Dogs cannot sweat through the skin, and mainly lose heat through panting – if you imagine wearing a fur coat whilst out on a walk it gives some understanding how easily they can develop heatstroke! So as the temperature rises, it’s important to make sure your pets are kept cool and comfortable. There are lots of ways to do this:
- Make sure your pet always has access to fresh water, including taking some with you on a walk.
- Stuff a kong and pop it in the freezer to make a refreshing treat.
- Make sure there’s a shady spot in the garden if your pet goes outdoors. If there is no shade in your garden you can easily create some by placing some cloth or cardboard over an area to keep the sun out.
- Put a paddling pool or water spray toy out in the garden for them to play in.
- Keep up with their daily grooming – matted hair traps in heat in dogs and cats. If your pet is long haired consider getting them a shorter trim in the summer.
- Walk your dogs in the cooler morning and evening times
- Dogs paw pads can burn on hot pavements – if it is too hot for your hand it is too hot for their paws.

### Tasks for this exercise
A. According to the text on keeping pets cool, how do dogs mainly lose heat?
B. Summarize the text on keeping pets cool in two sentences.
The lines after the text have nothing to do with it.

### Data records
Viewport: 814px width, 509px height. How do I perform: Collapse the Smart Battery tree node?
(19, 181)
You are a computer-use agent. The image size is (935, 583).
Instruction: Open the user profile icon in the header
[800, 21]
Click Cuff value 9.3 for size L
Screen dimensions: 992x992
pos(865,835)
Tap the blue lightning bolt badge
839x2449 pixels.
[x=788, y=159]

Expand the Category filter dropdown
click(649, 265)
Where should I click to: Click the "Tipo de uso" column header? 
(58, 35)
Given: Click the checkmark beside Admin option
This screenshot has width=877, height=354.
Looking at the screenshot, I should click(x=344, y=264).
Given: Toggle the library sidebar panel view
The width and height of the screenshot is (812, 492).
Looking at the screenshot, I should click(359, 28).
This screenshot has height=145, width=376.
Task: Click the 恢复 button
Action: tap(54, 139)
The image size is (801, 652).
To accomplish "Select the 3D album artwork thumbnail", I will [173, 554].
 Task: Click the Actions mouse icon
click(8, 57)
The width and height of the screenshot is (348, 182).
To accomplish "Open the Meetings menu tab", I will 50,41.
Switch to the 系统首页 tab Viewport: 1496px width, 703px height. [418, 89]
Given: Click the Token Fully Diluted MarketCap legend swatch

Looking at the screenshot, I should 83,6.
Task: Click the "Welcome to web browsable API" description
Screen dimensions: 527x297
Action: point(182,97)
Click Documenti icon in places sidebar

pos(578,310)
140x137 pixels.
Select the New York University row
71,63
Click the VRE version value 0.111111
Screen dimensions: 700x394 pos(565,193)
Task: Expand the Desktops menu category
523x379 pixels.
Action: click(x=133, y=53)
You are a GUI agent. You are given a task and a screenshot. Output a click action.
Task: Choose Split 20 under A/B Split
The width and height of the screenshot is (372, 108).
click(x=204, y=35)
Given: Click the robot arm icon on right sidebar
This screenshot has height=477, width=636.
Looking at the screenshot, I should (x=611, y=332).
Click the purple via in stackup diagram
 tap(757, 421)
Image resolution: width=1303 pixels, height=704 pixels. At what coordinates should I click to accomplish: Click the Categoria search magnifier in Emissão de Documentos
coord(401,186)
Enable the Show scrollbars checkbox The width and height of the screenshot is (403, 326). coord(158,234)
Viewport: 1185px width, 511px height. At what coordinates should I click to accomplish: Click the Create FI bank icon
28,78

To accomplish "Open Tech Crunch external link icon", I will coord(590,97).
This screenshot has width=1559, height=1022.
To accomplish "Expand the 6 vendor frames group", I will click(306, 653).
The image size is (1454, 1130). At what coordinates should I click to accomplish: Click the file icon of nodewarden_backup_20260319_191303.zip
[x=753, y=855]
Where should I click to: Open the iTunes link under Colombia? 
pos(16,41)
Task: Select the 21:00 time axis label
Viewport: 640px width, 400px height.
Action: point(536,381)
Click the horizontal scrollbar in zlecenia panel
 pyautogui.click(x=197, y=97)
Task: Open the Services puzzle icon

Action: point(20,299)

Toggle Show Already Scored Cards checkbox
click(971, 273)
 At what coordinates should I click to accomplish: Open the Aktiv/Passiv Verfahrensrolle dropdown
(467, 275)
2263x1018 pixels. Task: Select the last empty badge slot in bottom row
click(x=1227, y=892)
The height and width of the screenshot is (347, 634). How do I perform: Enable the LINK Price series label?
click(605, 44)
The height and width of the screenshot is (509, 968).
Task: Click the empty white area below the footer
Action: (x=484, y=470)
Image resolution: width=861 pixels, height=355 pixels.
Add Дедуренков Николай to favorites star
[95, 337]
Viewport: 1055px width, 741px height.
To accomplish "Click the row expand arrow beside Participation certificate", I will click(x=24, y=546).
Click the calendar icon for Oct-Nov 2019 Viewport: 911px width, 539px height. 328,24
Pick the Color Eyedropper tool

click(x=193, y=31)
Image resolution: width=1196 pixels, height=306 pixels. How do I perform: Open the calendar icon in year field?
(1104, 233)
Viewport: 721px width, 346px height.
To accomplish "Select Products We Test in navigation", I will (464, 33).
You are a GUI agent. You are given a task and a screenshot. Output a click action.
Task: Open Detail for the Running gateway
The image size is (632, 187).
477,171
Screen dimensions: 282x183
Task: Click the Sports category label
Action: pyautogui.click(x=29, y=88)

### Results
A. Dogs mainly lose heat through panting, because they cannot sweat through the skin.

B. Dogs cannot sweat through the skin and lose heat mainly by panting, so they can easily develop heatstroke, and pets need to be kept cool as temperatures rise. Ways to do this include providing fresh water and shade, offering frozen treats and water to play in, keeping up with grooming, walking dogs in the cooler morning and evening, and protecting their paw pads from hot pavements.